シリーズ最終章に相応しい殺陣のシーンはお見事でした。シリーズ屈指のアクションではないか?と思うくらいに緋村剣心役を演じる佐藤健さんなどが体を張ったアクションをしていました。よく走り回れるな…と感心しました。

今回の敵である雪代縁役を演じる新田真剣佑さんも冒頭の列車の掴みから良く、終盤の剣心との戦いは白熱したものがありました。また原作にはない見せ場として、巻町操役の土屋太鳳さんや瀬田宗次郎役の神木隆之介さんも登場し、シリーズ最後のお祭りに華を出しました。

少年漫画の実写作品としては、成功した作品であることに間違いないクオリティになっていました。

ここから不満点。本作に限らず、シリーズ全てに言えることなのですが、ドラマとキャラクターの扱いが酷い。特にドラマ部分では原作の「人誅編」は、重みのある物語なのですが、本作には雰囲気しかなかった。剣心が人斬り抜刀斎であった過去と向き合い、その犠牲者である雪代縁から同じ目に遭い、落ちぶれるが、今一度、剣を持つ覚悟と決意のあるドラマがなくなった。結果、雪代縁が剣心の近くを襲う野蛮な人としてしか描かれてなかった。

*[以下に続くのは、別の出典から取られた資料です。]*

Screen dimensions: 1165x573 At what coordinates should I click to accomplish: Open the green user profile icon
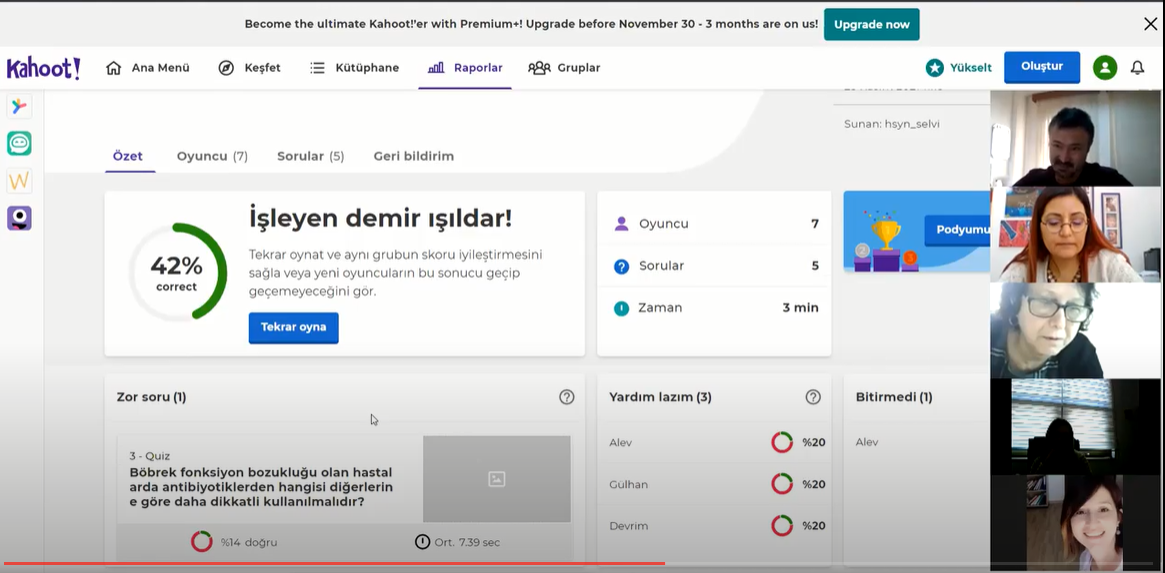[x=1104, y=68]
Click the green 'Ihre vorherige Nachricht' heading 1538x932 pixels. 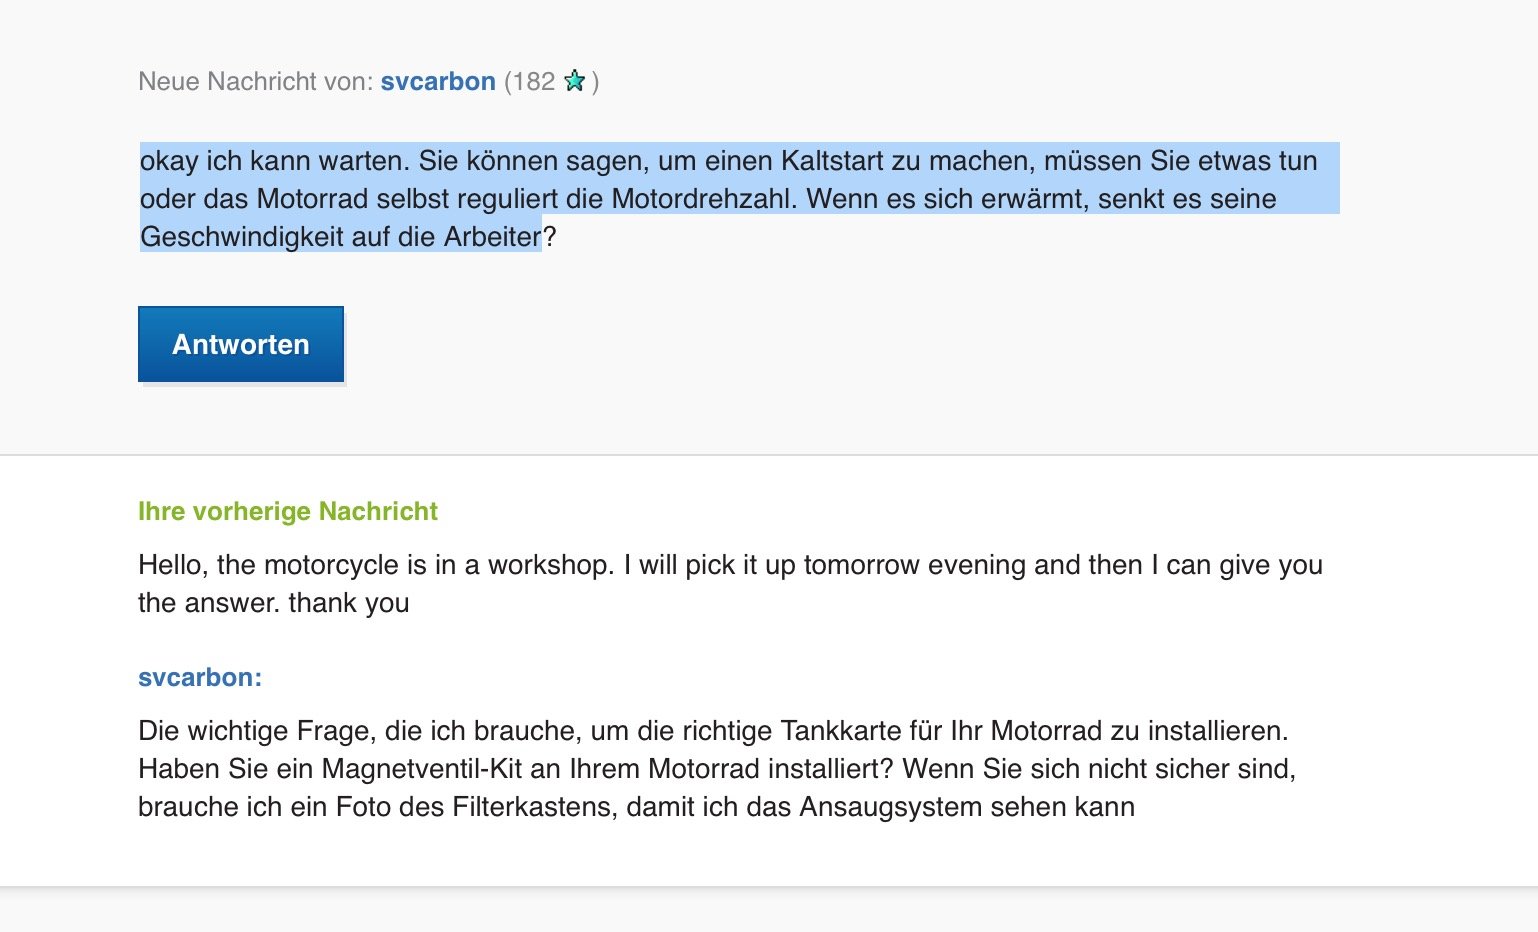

またキャラクターは、雪代縁の私怨の重さを薄く描いた結果、ただの狂言回しになったし、新キャラについては何も描いていない。138分という短い尺で詰め込みになるとは言え、せっかくの原作があるのに、キャラを外見だけ真似たコスプレだけにしとくのは勿体ない。

正直、原作のドラマ部分をないがしろにしているのなら、続編はいくらでも作れてしまう。映画として倒すべき敵がいれば、アクションとしては申し分ないので、それで観ることはできるのだ。

総括としては、良い部分もあるが、その良い部分を活かすために悪い部分も同じくらいある非常に惜しい作品でした。もしかしたら本シリーズは、原作未読の人の方が、純粋なアクションとして楽しめる作品なのかもしれません。